Figure 1. Depletion of gut microbiome decreases tumor burden in multiple models of cancer

(A) schematic of the experiments; (B) & (C) saline and antibiotics-gavaged C57BL/6J mice were subcutaneously implanted with (B) KPC pancreatic cancer cells (n=13 for saline; 7 for antibiotics) or (C) Braf-Pten melanoma cells (n=14 for saline; 15 for antibiotics). Experiments were repeated four independent times with similar results. Results from one experiment are shown. X-axis label in (B) and (C) tumor kinetics represents days after tumor injection. (D) & (E) saline and antibiotics-gavaged mice were injected intrasplenically with (D) KPC cells (n=9 for saline; 7 for antibiotics) or (E) B16-F10 melanoma cells (n=10 for saline; 9 for antibiotics) (Unpaired Student's t-test with Welch's correction was used. Data is shown as mean±SEM; *, P<0.05; **, P<0.01; ***, P<0.005; ****, P<0.0005)

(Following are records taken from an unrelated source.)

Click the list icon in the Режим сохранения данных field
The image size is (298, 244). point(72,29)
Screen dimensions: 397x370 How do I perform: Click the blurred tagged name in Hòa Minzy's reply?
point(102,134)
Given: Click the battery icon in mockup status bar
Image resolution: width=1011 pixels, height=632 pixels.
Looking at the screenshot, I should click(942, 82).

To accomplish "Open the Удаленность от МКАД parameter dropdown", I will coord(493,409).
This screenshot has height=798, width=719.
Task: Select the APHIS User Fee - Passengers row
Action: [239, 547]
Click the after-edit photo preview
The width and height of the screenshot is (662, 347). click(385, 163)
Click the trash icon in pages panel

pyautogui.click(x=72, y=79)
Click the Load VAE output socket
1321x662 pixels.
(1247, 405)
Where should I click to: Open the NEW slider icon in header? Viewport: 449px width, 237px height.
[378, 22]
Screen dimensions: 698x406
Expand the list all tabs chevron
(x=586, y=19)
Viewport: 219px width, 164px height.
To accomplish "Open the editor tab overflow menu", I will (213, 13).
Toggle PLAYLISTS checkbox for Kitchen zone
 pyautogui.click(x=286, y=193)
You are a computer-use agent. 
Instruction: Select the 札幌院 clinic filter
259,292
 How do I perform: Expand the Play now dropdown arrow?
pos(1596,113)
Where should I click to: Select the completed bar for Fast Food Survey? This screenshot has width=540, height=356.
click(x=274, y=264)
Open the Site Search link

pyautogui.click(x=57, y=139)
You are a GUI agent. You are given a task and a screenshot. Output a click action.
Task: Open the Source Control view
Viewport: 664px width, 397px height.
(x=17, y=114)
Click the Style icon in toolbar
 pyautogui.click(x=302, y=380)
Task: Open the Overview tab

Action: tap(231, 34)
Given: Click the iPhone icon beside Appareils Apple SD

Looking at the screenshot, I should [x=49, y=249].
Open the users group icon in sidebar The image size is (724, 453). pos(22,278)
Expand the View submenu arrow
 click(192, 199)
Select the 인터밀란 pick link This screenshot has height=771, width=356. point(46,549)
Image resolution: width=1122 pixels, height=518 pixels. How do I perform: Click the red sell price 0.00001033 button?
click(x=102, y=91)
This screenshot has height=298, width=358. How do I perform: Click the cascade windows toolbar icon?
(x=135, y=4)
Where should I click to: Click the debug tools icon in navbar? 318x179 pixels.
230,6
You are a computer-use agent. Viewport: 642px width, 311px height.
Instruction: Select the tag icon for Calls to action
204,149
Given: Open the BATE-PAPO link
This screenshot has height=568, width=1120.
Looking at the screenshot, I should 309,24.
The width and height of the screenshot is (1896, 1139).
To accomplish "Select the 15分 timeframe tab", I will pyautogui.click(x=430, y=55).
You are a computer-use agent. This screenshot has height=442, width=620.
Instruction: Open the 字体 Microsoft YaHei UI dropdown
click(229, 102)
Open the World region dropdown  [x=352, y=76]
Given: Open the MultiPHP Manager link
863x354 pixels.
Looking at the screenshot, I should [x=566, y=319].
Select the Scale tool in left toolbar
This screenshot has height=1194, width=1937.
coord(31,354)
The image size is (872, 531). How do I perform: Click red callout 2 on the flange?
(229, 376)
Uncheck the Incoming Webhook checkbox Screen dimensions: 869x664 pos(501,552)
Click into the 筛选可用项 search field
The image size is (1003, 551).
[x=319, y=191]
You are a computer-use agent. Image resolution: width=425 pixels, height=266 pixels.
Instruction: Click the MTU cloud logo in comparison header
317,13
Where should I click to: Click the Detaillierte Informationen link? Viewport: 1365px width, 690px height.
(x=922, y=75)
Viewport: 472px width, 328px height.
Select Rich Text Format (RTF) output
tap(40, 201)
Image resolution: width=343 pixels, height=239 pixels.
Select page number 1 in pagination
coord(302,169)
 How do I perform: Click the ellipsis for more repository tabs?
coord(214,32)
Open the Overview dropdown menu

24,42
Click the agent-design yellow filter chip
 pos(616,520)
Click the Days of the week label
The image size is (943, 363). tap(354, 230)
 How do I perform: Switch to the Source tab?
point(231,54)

Figure 2. Gut microbiome depletion modulates tumor immune-environment

(A) C57BL/6J mice carrying a Rag1^tm1Mom mutation were given saline or oral antibiotics and were subcutaneously implanted with KPC cells (n=10 for saline; 9 for antibiotics). X-axis label in tumor kinetics represents days after tumor injection; (B)–(F) KPC cells were subcutaneously implanted in wildtype mice and tumors were immunophenotyped by flowcytometry (n=9 for saline; 6 for antibiotics). Histograms depict individual representative samples. (G) Saline or antibiotics-treated KPC-bearing mice were either injected with anti-IL17a or isotype. (n=9 for saline+isotype, 8 for antibiotics+isotype, 10 for saline+anti-IL17a, 11 for antibiotics+anti-IL17a group) (Unpaired Student's t-test with Welch's correction was used. Data is shown as mean±SEM; *, P<0.05; ***, P<0.005).